Jones' tough stance on pocket money
Dragons' Den multimillionaire Peter Jones has said that his children will not get a penny if they decide not to work.
The 48-year-old entrepreneur is worth around £475 million, according to the Sunday Times Rich List.
But he told Radio Times magazine that the amount of pocket money - £25 a month - he gives his five children, aged from eight to 21, caused arguments.
"My pocket money is based on incentive. It's like, 'You've got to clean your room, to get this', and if they don't do it, they don't get the money. It's a bone of contention," he said.
"I want my kids to be polite and respectful, stand on their own two feet.
"In the future if they want to go and do charitable work, then I'll fund that charitable work.
"I've said that rather than me buying them a house, I'll give them a contribution on top of what they deliver.
"So if they earn £20,000 a year, I'll give them a tiny contribution on top. If they decide not to work, they don't get anything. I want them to do it for themselves."

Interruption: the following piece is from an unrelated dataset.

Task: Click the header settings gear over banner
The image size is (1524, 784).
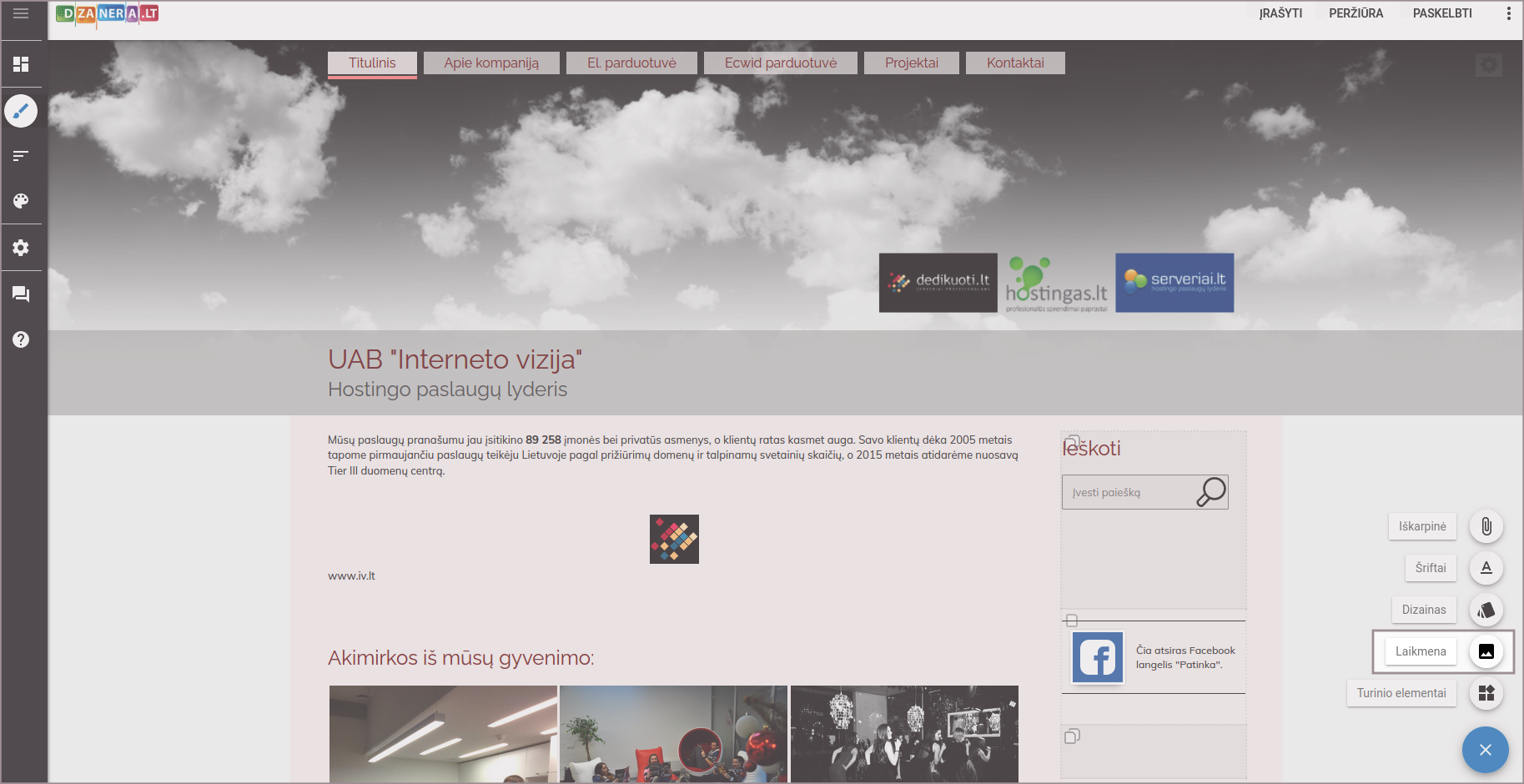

In 2008, TV chef Nigella Lawson vowed that she would not pass on all her money to her children when she dies, saying: "I am determined that my children should have no financial security. It ruins people not having to earn money."

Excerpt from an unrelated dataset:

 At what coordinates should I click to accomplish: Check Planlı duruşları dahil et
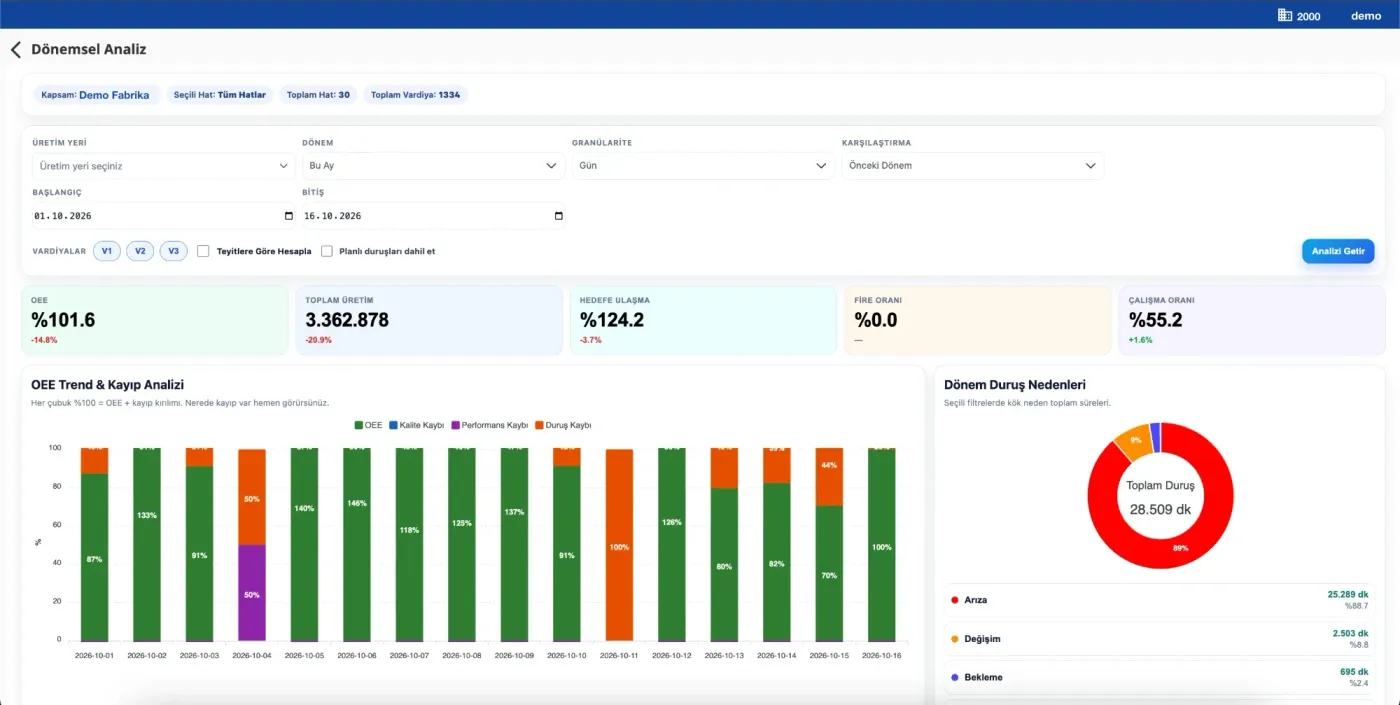[327, 251]
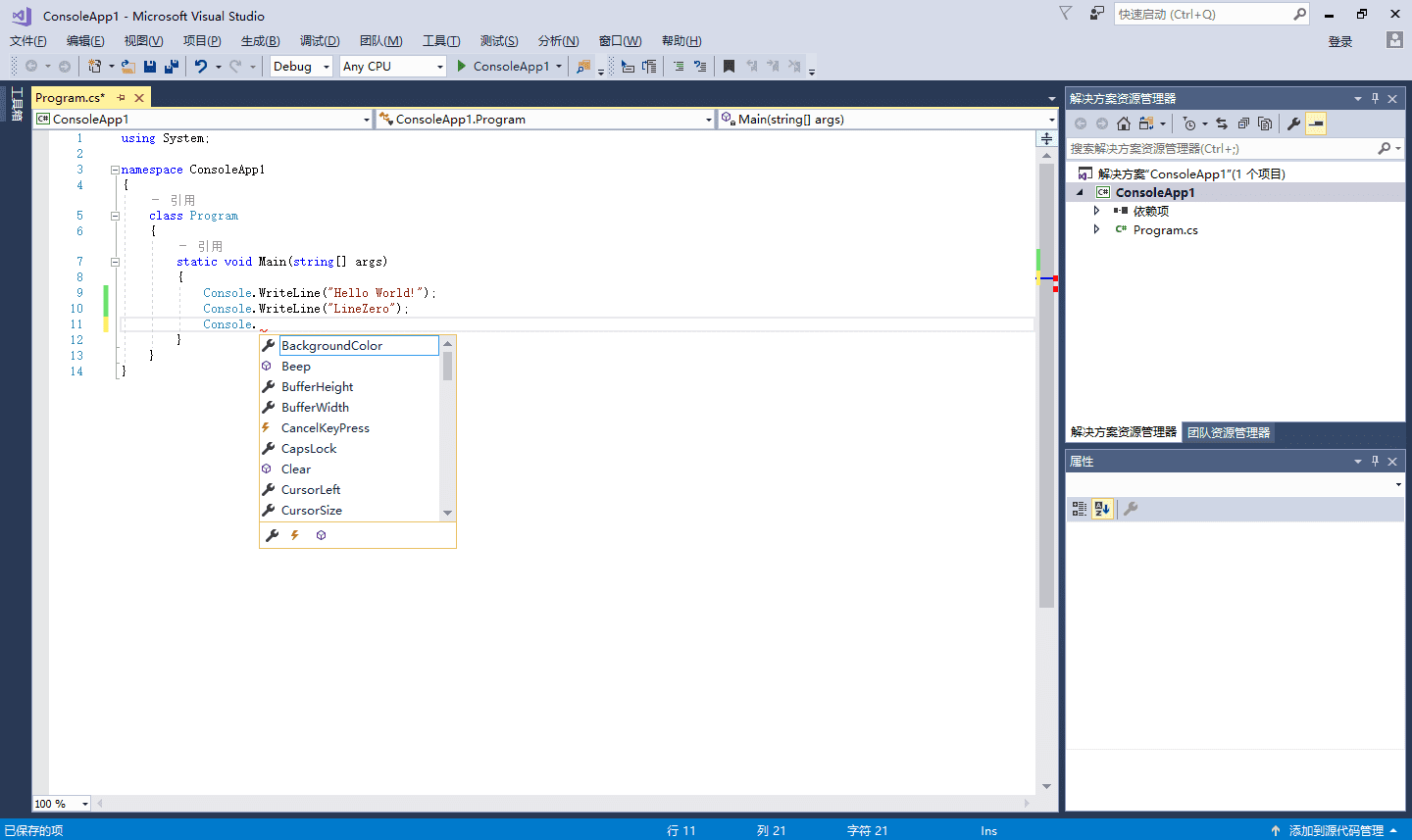This screenshot has width=1412, height=840.
Task: Click the Save All toolbar icon
Action: click(x=172, y=67)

Jones, who has invested £3.5 million of his personal wealth during his time in the Den, said that he was frustrated by the lack of business training in the national curriculum.
"I've been campaigning as much as I can. I've been an advocate for 10 years now, across two governments - first with Gordon Brown, then with David Cameron - on enterprise, and really encouraging, pushing, cajoling, to do everything we can to embed enterprise in our national curriculum, and I continue to be disappointed that we just pay lip service to the issue.
"We talk about going back to basics, and we talk about times tables. We're far too obsessed with times tables. While it is important for us to be able to add up, obviously, we take it as read that our kids should be able to do that."
The businessman, who runs an entrepreneurs' foundation for schools, said: "What's bizarre is, we sadly don't have a British dream.
"I've been harping on for ages ... When you go and meet venture capital firms in America, and you go to look at their policies, there's an incredible sense of pride in the American dream.
"But our British dream doesn't seem to exist. I'm not saying that it has never existed - I'm sure it once did - but it doesn't seem to exist now. We need to go back to grass roots - and it's all about education, encouragement and support."